First, let's establish the Cauchy-Schwarz inequality: $|{\bf p \cdot q}| \leq |{\bf p}| |{\bf q}|$.

Consider $|{\bf p}-c{\bf q}|^2 = ({\bf p}-c{\bf q}) {\bf \cdot} ({\bf p}-c{\bf q}) = c^2 {\bf q \cdot q} - 2c {\bf p \cdot q} + {\bf p \cdot p}=|{\bf q}|^2c^2-2({\bf p\cdot q})c+|{\bf p}|^2$.

This is a quadratic in $c$ and since $|{\bf p}-c{\bf q}|^2 \geq 0$ we have $|{\bf q}|^2c^2-2({\bf p\cdot q})c+|{\bf p}|^2 \geq 0$. Thus this quadratic either has a repeated real root or complex roots. Thus its discriminant is non-positive. So $(-2({\bf p \cdot q}))^2-4|{\bf q}|^2|{\bf p}|^2 \leq 0$. This means $4({\bf p\cdot q})^2 \leq 4|{\bf q}|^2|{\bf p}|^2$. Canceling the 4's and taking square roots give us the required result.

Use Cauchy-Schwarz as follows: $|{\bf p}+{\bf q}|^2=({\bf p}+{\bf q}){\bf \cdot}({\bf p}+{\bf q})=|{\bf p}|^2+2({\bf p\cdot q})+|{\bf q}|^2 \leq |{\bf p}|^2+2|{\bf p\cdot q}|+|{\bf q}|^2$ $\leq |{\bf p}|^2+2|{\bf p}||{\bf q}|+|{\bf q}|^2=(|{\bf p}|+|{\bf q}|)^2$. This gives you $|{\bf p}+{\bf q}| \leq |{\bf p}|+|{\bf q}|$.
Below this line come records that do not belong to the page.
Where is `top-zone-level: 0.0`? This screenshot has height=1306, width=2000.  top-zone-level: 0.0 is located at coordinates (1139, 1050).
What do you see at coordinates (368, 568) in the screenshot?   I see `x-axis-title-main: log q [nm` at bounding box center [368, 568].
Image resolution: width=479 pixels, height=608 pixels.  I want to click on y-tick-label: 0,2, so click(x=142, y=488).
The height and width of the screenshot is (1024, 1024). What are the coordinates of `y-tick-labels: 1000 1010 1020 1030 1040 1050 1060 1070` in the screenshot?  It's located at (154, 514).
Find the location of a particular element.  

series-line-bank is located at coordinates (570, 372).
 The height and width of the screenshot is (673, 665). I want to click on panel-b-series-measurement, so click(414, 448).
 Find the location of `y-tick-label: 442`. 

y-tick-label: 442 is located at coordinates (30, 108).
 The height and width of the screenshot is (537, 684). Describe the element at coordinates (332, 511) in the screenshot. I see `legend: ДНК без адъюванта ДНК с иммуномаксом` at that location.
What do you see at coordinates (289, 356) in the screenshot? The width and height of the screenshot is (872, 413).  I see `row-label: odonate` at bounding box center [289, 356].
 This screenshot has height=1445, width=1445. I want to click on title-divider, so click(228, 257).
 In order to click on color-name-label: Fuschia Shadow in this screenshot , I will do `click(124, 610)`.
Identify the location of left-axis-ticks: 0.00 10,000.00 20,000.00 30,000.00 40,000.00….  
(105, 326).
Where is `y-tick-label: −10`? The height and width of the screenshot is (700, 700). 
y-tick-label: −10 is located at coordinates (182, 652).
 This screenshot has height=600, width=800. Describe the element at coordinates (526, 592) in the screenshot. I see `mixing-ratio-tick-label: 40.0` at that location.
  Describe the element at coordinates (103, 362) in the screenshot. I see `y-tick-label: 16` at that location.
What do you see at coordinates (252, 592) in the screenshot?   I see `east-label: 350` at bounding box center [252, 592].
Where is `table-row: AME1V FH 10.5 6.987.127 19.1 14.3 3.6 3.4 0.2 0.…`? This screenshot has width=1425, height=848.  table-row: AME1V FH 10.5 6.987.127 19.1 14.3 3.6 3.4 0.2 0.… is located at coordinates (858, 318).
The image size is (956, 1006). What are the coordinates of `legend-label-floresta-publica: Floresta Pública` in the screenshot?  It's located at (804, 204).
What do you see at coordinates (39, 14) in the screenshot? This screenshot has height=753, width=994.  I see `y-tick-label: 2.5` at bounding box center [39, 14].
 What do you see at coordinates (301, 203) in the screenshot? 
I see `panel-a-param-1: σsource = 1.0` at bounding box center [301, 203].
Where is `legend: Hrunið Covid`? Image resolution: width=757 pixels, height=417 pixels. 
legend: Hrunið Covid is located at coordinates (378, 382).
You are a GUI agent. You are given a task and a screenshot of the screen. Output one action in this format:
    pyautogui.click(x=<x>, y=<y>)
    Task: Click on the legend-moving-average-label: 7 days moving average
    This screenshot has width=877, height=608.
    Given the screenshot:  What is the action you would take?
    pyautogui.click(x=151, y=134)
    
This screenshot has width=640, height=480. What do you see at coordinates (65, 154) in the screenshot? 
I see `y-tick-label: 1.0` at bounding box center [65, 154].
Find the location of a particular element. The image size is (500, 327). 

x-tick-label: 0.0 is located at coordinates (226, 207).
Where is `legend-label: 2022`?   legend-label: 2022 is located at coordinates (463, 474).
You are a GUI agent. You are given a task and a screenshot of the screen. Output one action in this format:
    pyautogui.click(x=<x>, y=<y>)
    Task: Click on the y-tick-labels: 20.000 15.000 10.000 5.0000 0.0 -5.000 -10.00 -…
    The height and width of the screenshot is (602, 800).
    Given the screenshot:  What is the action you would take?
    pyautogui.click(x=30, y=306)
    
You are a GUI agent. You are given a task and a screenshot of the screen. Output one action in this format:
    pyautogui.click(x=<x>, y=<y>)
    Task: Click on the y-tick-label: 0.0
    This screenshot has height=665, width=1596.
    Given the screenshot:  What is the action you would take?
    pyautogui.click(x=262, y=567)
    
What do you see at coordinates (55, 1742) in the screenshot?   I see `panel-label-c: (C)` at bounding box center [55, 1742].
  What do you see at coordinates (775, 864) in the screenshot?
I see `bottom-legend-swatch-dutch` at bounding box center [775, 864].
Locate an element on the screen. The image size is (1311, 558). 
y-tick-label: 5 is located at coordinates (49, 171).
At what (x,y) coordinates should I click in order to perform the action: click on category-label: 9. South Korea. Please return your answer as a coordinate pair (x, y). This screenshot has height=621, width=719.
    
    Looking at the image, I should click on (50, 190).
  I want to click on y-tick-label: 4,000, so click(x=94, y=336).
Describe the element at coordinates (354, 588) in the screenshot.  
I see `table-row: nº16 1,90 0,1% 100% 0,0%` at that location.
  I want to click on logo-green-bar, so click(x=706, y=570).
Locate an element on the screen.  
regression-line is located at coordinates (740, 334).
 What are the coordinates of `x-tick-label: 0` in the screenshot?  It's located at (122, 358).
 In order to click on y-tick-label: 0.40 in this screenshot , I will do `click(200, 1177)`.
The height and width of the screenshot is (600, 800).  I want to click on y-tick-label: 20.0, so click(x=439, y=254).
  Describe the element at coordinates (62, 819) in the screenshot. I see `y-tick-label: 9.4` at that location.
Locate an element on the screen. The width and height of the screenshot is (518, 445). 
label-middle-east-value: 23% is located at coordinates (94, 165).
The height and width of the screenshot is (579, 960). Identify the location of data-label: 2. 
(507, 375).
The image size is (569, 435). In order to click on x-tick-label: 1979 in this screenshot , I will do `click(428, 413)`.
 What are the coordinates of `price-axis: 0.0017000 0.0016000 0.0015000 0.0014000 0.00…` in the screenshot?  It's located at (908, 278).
Now consider 3 points ${\bf p}$, ${\bf q}$, and ${\bf r}$. $d({\bf p}, {\bf r})=|{\bf p}-{\bf r}|=|{\bf p}-{\bf q}+{\bf q}-{\bf r}| \leq |{\bf p}-{\bf q}| + |{\bf q}-{\bf r}|=d({\bf p},{\bf q})+d({\bf q},{\bf r})$